(Passage shown):
──────────

Navy judge advocates Cmdr. Tim Boyle and Cmdr. Sean Thompson were published in the recently released book, The Law of Naval Warfare, which was compiled by the University of Adelaide Law School in Australia.
Boyle – who currently serves as Assistant Fleet Judge Advocate (National Security Law) at U.S. Fifth Fleet in Bahrain – wrote a chapter titled, “At the Edges of Peace and War: Non-Traditional Vessels in Great Power Competition and International Armed Conflict.” Thompson – who currently serves as Fleet Environmental Counsel at U.S. Pacific Fleet in Hawaii – authored a chapter titled, “A Growing Weight on the Scale or Through a Glass Darkly? Environmental Considerations During Military Operations.”
“I’m honored to have been considered and chosen to write the environmental chapter to this book,” said Thompson. “International environmental law and its application to military operations is a developing area; as the globe continues to focus more on environmental issues, its applicability to armed conflict will likely continue to garner more attention.”
“The editors of the book, Professors Stephens and Stubbs, were phenomenal in their support throughout the entire process; and, I feel privileged to have been part of such a diverse team,” he added.

──────────

(Dataset content):
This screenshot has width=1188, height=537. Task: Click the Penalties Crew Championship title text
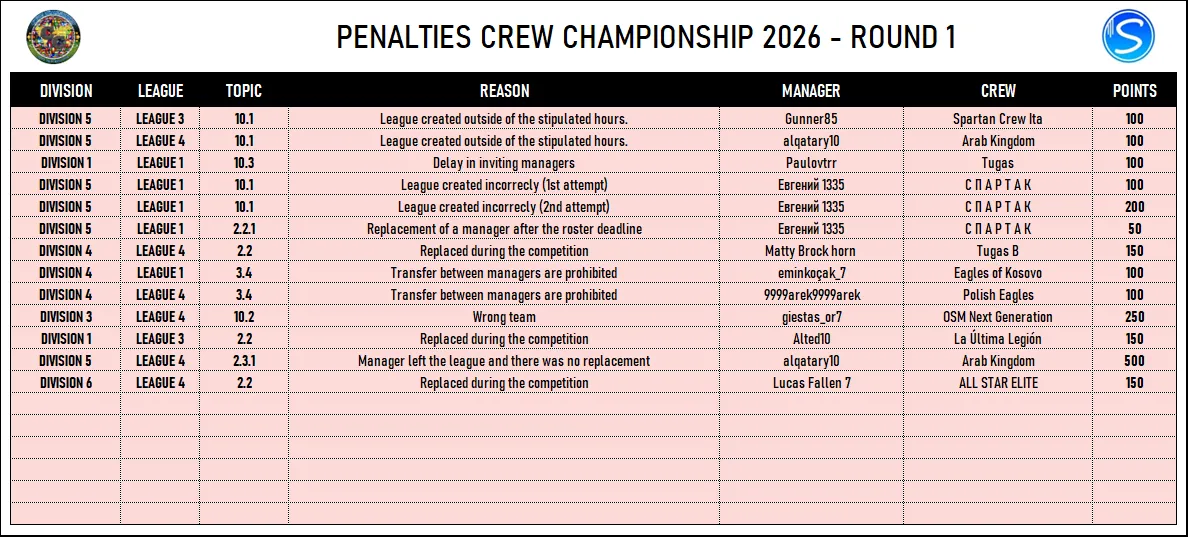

──────────

(Tasks for this exercise):
**A)** List every person the passage on The Law of Naval Warfare names.
**B)** Pick up the news piece about the two Navy judge advocates' chapters in The Law of Naval Warfare after its final sentence and write the next part.

(Task-by-task answers):
**A)** Cmdr. Tim Boyle, Cmdr. Sean Thompson, Professor Stephens, Professor Stubbs

**B)**
Both Boyle and Thompson previously served in commands that operated alongside the U.S. Navy’s Australian counterparts – both in training environments as well as real world kinetic operations. They said – when reflecting upon their work with Australian representatives – that common understanding and adherence to international law pertaining to naval warfare is vital when collaborating with U.S. allies.
Boyle and Thompson were approached in fall 2018 with this opportunity to share their expertise by the JAG community’s National Security Law (Code 10) and Environmental Law (Code 12) divisions. They spent approximately six month writing and editing their chapters, respectively.
During that time, they conducted extensive external research, and they also consulted notes and relied upon recollections from their experiences providing legal support to joint and naval commands. Thompson also cited his tour as a LLM (Master of Laws) candidate at Lewis & Clark Law School as instructive when developing his overall thesis to his assigned chapter.
The final book will be used by both academics and practitioners studying the law of naval warfare, which has expanded and evolved in recent years. The book’s chapters address a variety of related topics, and they are authored by professors within academia as well as practitioners in the Australian, American, and Royal Navies.
* The views and opinions expressed in “The Law of Naval Warfare” belong solely to the authors and contributors and do not necessarily reflect an official policy or position of the U.S. Navy or the Department of Defense. Further, no Department of Defense endorsement of any non-federal publicly or entities is intended.